Policies Can Create Employment Incentives, Boost Self-Sufficiency
PHADA President David A. Northern, Sr.
PHADA worked diligently to help secure the expansion of the Moving to Work (MTW) program in 2016. HUD has been implementing the expansion in a few stages and topical areas or “cohorts.” PHADA was disappointed to learn recently that HUD was rescinding cohort number 3, which was focused on incentivizing residents to seek employment and move up the ladder of self-sufficiency.
HUD justified its decision based on the effects of the pandemic and the inability of residents to find work, but the Department indicated up to 18 months from selection for implementation of the policy, with selection unlikely until late this year. HUD’s position seems to ignore the USA’s improving employment picture and the fact that work policies will not commence for about two more years.
A Missed Opportunity
PHADA feels HUD’s action will result in a missed opportunity to test whether work incentive strategies can be successful across the board. The association’s letter to Secretary Marcia Fudge is included available here. We requested that HUD reconsider its position.
Work “requirements” are deemed controversial in some quarters because they may sound punitive and are often misunderstood. It is important to note, though, that they can help reward self-sufficiency and incentivize employment when coupled with attractive rent and escrow policies that let workers keep more of their earnings. In addition, the programs usually provide valuable education and training opportunities for residents.
I am particularly disappointed that HUD suspended the work incentive cohort because I have seen firsthand the benefits associated with these kinds of policies. My agency in Birmingham, Alabama was planning to apply for participation in cohort 3.

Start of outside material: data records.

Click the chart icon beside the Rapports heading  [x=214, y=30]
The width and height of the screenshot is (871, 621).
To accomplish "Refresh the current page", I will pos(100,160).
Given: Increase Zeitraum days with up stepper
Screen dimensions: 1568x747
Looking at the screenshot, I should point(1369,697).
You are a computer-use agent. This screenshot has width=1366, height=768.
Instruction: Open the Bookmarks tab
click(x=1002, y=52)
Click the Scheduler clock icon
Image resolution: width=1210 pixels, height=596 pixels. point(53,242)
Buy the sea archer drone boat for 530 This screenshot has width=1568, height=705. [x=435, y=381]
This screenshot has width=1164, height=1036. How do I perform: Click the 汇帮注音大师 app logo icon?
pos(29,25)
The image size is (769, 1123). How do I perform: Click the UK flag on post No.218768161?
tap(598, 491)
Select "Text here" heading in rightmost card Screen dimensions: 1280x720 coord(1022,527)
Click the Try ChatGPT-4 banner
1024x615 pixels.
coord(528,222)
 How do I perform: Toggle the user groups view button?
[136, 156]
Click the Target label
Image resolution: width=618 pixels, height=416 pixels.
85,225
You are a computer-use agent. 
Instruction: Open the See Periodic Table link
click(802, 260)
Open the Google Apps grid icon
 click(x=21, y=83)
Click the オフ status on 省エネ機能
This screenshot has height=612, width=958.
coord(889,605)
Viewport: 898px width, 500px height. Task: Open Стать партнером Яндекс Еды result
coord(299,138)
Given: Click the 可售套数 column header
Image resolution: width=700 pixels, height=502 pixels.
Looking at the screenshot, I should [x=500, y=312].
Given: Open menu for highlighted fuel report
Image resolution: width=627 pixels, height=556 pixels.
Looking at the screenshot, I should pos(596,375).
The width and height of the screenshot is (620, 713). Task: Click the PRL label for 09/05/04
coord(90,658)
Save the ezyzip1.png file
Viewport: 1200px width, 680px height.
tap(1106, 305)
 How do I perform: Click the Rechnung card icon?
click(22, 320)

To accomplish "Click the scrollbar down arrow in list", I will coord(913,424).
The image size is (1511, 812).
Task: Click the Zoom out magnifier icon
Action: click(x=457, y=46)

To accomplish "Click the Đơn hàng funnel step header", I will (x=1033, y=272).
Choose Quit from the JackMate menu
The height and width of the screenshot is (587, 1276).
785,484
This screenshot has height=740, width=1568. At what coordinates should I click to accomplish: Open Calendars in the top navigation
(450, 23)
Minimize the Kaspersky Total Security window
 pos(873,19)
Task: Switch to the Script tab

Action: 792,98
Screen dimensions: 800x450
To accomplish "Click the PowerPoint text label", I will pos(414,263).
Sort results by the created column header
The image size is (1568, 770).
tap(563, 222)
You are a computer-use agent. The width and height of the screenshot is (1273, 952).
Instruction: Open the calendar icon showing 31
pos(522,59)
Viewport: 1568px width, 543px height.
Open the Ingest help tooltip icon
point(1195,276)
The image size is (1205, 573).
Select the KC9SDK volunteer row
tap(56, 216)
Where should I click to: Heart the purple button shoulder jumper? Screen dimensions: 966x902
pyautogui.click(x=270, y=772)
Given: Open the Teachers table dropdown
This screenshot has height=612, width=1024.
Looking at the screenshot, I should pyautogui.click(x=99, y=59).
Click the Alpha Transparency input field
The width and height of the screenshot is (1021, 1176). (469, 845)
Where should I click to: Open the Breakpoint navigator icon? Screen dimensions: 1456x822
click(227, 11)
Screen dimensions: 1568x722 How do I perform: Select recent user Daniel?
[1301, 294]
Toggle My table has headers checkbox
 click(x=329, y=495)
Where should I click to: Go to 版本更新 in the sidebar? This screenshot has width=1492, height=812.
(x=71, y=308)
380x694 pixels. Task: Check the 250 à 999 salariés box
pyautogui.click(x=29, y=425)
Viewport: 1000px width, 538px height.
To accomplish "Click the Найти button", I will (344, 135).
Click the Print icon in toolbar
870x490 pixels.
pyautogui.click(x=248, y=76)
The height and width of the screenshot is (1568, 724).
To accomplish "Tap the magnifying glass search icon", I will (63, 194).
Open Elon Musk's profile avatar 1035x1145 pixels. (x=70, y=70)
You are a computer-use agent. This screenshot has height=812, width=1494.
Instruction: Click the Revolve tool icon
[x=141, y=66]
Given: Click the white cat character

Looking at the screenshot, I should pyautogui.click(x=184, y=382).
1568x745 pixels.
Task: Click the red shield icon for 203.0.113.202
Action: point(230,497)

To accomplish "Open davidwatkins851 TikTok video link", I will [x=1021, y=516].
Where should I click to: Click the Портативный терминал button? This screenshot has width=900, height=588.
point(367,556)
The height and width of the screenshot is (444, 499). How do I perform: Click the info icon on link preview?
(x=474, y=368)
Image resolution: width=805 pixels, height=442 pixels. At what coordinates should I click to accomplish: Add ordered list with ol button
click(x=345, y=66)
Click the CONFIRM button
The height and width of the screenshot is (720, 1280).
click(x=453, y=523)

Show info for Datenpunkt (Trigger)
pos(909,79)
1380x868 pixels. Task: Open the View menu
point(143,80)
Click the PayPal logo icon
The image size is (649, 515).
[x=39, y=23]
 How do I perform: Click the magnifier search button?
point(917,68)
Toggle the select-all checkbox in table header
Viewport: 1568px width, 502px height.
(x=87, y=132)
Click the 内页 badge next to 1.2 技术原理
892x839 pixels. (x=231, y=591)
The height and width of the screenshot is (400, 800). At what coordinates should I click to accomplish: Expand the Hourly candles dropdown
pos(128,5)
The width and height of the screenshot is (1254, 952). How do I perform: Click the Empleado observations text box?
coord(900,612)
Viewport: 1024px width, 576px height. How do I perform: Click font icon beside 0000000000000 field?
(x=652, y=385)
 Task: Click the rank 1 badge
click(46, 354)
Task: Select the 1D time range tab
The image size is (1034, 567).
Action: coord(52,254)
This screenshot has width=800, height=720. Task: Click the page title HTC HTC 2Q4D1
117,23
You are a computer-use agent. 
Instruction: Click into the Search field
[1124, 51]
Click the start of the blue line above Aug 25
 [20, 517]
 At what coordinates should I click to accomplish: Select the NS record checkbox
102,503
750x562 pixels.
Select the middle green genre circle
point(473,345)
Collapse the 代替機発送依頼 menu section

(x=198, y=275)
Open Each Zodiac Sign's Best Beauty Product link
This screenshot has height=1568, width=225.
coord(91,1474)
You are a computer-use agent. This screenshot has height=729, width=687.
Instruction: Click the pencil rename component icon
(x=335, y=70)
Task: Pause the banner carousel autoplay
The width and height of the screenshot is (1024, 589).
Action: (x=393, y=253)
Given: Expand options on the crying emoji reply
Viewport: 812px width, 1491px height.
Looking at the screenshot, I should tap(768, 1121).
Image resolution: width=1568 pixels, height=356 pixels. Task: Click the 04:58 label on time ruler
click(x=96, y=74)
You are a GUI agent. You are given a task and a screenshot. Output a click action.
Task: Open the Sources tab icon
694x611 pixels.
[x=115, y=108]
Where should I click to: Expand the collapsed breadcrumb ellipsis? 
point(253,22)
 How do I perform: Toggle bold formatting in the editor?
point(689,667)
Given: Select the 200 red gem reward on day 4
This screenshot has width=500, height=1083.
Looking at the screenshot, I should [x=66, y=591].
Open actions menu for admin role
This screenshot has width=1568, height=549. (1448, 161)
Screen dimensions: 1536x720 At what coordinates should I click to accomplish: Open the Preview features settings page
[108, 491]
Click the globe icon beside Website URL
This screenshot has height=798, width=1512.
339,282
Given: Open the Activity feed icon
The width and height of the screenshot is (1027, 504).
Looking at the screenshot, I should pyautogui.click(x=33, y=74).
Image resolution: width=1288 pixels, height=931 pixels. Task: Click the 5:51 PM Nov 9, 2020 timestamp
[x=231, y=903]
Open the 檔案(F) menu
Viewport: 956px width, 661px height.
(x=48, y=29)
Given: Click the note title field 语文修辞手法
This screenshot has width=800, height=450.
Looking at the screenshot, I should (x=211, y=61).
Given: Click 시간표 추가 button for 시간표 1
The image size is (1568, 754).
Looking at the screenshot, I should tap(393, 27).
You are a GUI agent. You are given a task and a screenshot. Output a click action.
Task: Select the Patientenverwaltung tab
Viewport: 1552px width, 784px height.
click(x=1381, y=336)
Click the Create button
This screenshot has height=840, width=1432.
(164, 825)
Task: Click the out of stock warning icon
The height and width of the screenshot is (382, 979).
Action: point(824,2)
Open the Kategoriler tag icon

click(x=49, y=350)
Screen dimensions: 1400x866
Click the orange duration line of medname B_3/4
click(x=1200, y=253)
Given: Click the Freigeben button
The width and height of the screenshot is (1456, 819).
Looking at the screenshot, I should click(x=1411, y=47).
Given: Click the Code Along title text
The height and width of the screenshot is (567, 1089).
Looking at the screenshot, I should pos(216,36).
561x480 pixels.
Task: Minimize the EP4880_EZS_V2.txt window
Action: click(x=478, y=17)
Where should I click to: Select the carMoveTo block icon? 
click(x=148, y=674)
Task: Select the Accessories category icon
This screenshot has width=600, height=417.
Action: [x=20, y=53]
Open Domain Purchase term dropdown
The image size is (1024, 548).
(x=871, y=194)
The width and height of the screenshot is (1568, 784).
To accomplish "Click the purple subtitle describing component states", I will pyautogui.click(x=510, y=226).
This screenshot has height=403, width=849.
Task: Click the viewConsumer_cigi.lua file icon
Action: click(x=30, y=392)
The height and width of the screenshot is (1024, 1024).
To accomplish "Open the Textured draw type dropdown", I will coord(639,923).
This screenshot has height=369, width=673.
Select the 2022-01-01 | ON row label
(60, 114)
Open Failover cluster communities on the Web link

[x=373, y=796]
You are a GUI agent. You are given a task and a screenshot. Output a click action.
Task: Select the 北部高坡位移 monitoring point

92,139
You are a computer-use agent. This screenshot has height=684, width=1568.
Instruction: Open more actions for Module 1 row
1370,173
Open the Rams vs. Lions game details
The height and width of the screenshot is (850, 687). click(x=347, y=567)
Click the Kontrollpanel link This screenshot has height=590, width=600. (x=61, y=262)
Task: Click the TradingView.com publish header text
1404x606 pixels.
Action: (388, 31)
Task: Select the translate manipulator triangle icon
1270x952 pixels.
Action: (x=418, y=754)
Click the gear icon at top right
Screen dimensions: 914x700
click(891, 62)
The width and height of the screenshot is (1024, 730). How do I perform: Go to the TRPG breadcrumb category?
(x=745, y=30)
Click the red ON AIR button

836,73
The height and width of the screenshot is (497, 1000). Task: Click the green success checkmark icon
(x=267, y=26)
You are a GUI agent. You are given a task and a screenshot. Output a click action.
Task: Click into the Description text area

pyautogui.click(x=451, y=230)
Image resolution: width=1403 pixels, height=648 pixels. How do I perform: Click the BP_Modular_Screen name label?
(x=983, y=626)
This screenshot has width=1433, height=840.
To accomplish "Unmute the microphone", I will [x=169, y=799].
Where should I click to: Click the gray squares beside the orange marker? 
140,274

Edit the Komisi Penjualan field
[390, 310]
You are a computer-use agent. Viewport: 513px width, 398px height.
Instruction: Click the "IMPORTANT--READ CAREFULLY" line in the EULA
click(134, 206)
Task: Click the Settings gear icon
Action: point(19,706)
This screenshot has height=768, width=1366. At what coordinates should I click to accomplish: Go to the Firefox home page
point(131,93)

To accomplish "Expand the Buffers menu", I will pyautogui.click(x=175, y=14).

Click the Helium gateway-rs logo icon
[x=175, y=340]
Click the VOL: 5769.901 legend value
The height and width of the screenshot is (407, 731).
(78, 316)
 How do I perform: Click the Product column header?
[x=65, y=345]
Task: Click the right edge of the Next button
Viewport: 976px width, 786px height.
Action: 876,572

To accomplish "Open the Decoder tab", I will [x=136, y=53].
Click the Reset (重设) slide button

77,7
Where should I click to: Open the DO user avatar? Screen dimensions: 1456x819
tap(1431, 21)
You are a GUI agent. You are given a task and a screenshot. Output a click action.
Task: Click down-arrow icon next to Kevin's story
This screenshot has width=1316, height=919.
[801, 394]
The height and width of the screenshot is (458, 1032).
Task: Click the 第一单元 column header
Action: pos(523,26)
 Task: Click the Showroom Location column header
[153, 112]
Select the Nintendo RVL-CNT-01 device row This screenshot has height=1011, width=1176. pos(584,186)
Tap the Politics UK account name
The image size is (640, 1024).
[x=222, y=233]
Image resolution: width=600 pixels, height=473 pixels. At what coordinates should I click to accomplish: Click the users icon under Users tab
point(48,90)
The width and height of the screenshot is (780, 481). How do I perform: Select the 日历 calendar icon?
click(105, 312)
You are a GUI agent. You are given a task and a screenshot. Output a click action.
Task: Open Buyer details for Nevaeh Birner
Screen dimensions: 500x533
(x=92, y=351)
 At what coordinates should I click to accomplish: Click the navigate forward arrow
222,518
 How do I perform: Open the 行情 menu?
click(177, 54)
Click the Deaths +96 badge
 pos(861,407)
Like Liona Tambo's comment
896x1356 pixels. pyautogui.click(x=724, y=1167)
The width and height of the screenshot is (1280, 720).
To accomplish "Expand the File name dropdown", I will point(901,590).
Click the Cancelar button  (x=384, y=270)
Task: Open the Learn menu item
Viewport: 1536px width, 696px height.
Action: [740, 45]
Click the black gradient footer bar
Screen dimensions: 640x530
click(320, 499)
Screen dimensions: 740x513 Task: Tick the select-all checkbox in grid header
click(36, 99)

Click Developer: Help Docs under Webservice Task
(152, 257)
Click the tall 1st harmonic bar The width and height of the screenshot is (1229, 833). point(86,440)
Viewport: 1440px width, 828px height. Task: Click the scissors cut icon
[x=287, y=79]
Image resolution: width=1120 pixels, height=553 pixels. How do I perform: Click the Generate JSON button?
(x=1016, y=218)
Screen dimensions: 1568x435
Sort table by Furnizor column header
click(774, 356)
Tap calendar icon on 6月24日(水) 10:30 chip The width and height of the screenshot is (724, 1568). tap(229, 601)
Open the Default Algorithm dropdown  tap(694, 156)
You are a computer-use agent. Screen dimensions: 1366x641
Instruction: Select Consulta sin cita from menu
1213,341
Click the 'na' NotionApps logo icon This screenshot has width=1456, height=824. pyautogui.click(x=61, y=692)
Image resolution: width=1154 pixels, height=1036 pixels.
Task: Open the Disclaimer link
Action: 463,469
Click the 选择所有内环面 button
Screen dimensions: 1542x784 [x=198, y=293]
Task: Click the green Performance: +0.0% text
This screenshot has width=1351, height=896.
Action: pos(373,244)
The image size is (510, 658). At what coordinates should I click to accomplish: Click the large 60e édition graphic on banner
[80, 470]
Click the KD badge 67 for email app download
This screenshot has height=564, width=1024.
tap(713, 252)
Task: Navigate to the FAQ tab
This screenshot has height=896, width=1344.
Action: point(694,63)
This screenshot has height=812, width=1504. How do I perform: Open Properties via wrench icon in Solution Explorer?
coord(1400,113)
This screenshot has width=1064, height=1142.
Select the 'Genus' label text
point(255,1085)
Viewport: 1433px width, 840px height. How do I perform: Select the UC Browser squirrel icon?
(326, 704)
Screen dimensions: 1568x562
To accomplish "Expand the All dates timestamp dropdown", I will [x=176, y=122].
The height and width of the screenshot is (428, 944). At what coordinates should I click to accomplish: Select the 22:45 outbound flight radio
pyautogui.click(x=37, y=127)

The work cohort is not something that all HAs want to engage in and that is just fine. One of the best aspects of the MTW program is that it is based on the premise that various policies should reflect local needs, priorities, and objectives. PHADA totally respects the fact that many agencies have other priorities they may want to pursue.
On the other hand, some communities do at least want to experiment with work requirements and incentives. I previously administered the Housing Authority of Champaign County (IL), which is an MTW agency. We had work incentives and time limits in place that we felt were quite fair and successful. The policies applied to all residents aged 18–54 years of age and were designed to encourage individuals to work towards higher-paying jobs or entrepreneurial endeavors, or to attend school to help them advance economically in the future.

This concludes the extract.